In the context of the genre/exploitation films he idolizes, he is a prude. And as I said in my review he completely sidesteps the issue of miscegenation which is central to any kind of story about slavery in the South. And if he isn't "selling" his films with female nudity, he's surely selling them with graphic, and often gratuitous, violence. Unless you regard nudity as fundamentally wrong, why not have it films? Do you find the sight of someone exploding in a cloud of blood less unsettling than seeing a naked woman? If you prefer to see graphic violence over nudity, that's what I'd call creepy.

Anonymous said...

You could avoid the n-word in your reviews, JC. It's usually and rightly avoided nowadays, and spelling it out appears callous (not to mention reactionary), which I'm sure you don't intend.

Cary Watson said...

Since Tarantino douses his films with the "N-word" it seems silly and excessively pious to not use the full spelling in a review of one of his films, and I was making the point that his use of the word is, in my view, done for shock value. But does Tarantino's use of the word make him callous and reactionary? I don't think so.

Anonymous said...

Cary, I like your review.

Too many bloggers amp up the snark or attempt to crack wise in their reviews.

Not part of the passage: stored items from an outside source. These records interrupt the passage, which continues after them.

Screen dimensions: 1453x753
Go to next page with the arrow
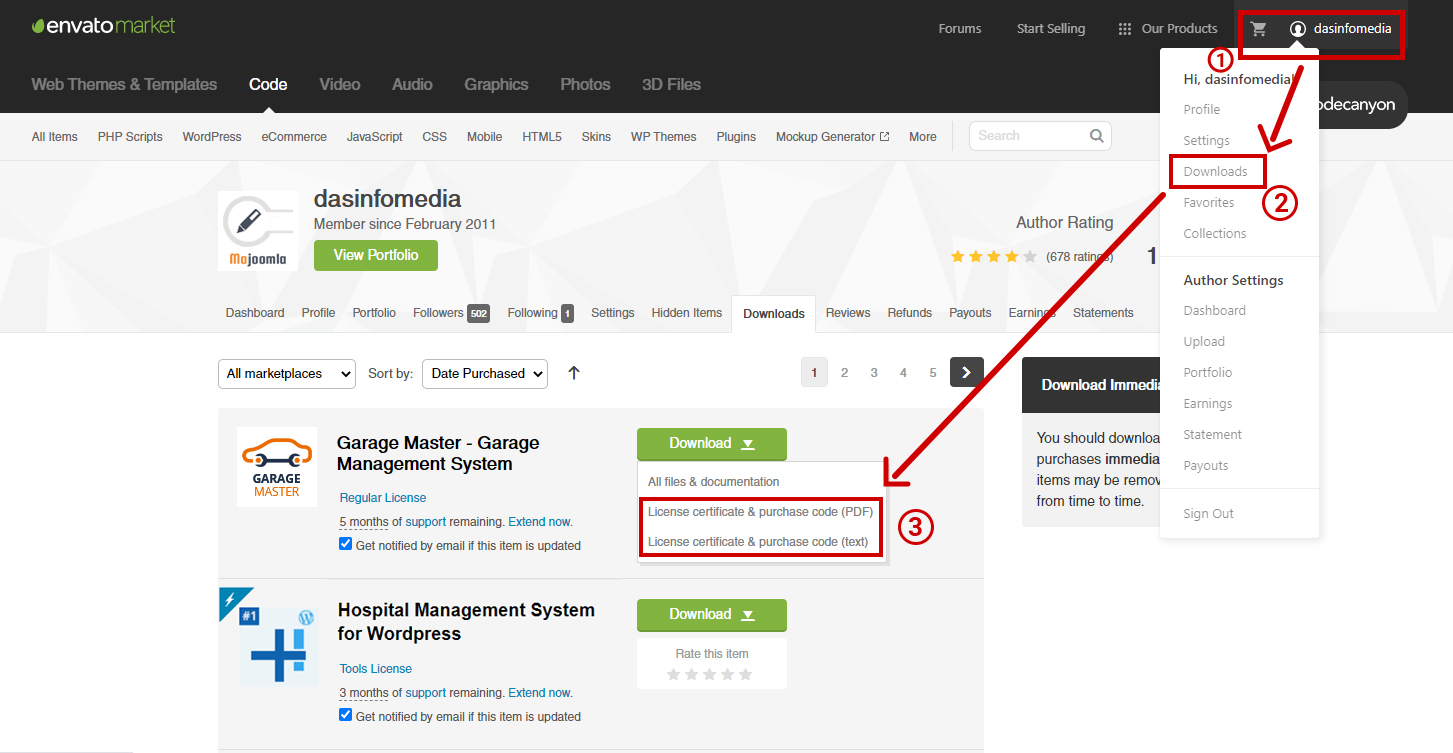(x=966, y=371)
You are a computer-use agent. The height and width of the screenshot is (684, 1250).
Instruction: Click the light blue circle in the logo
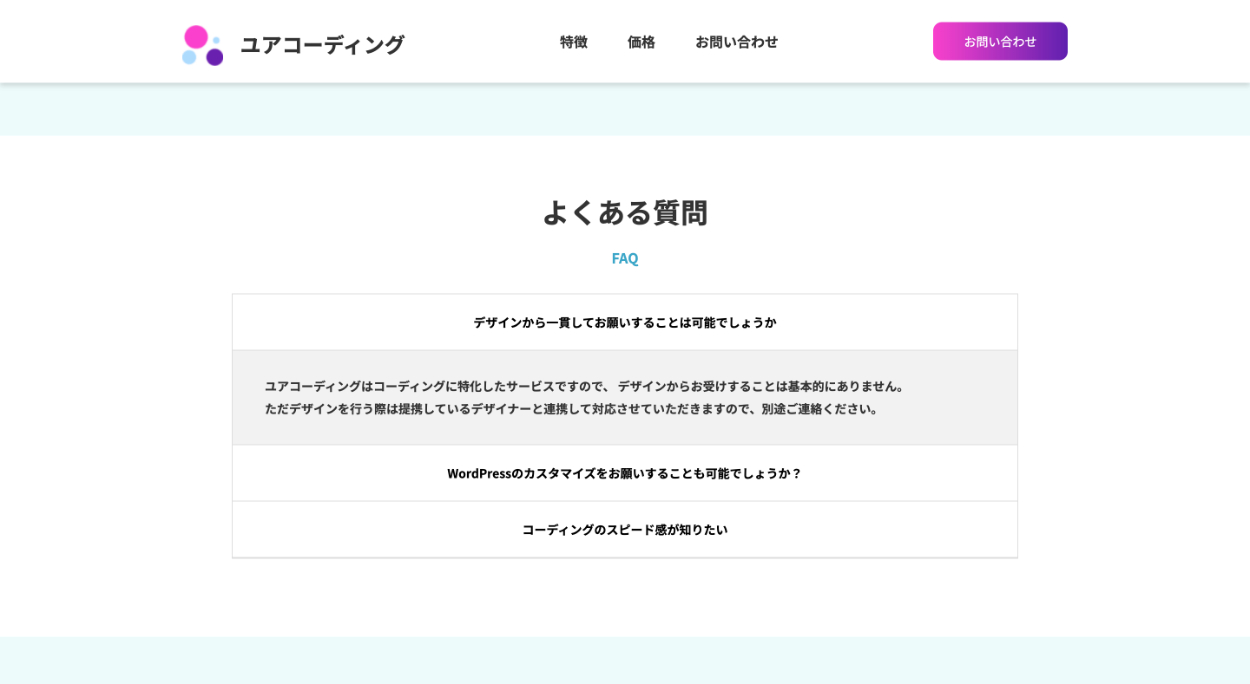coord(188,57)
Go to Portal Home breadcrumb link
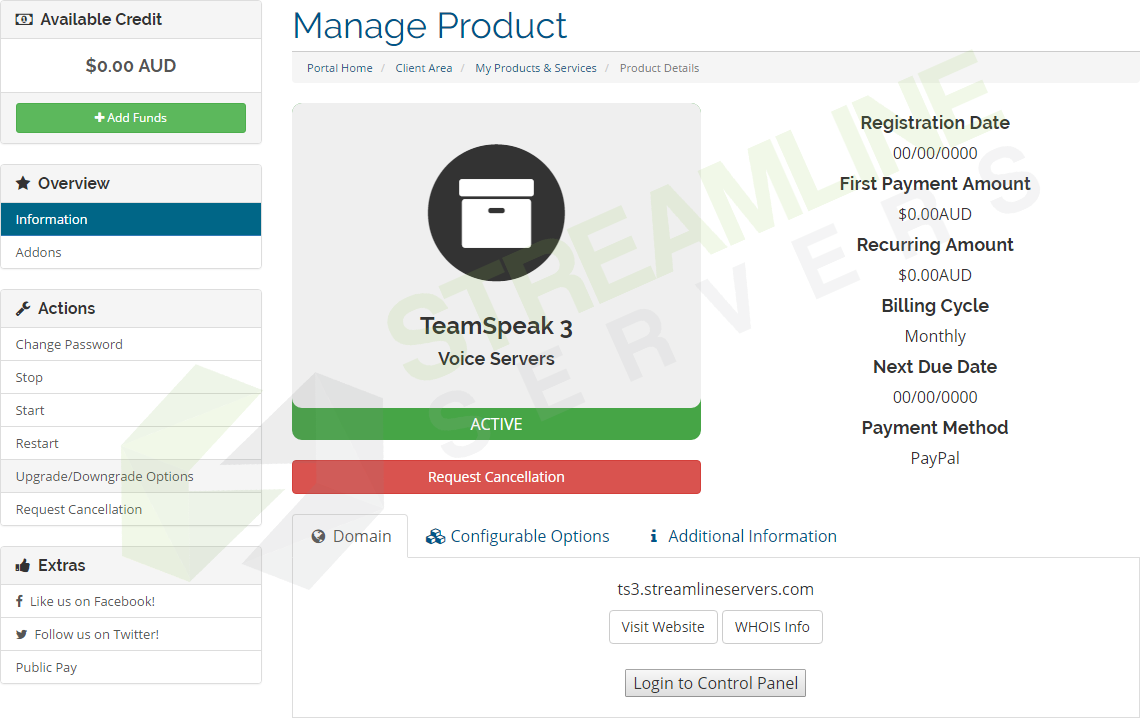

"bad" movies are the perfect foil for every too cool for school snarky blogger who makes it all about me, me, me as they crack jokes and eviscerate a movie for no discernible reason other than to perform.

You reviewed the movie. Told us what it was about, who was in it, the story being told and your opinion of the story, the acting and everything else and in between.

As a result, I can make a decision to view the film or not view it based upon an educated opinion of someone who set out to deliver a review and not an article for Cracked.


Solid stuff and I now am going to see what else you have reviewed.

Cary Watson said...

Thanks, Anon. I have to admit some of my other reviews are probably pretty snarky.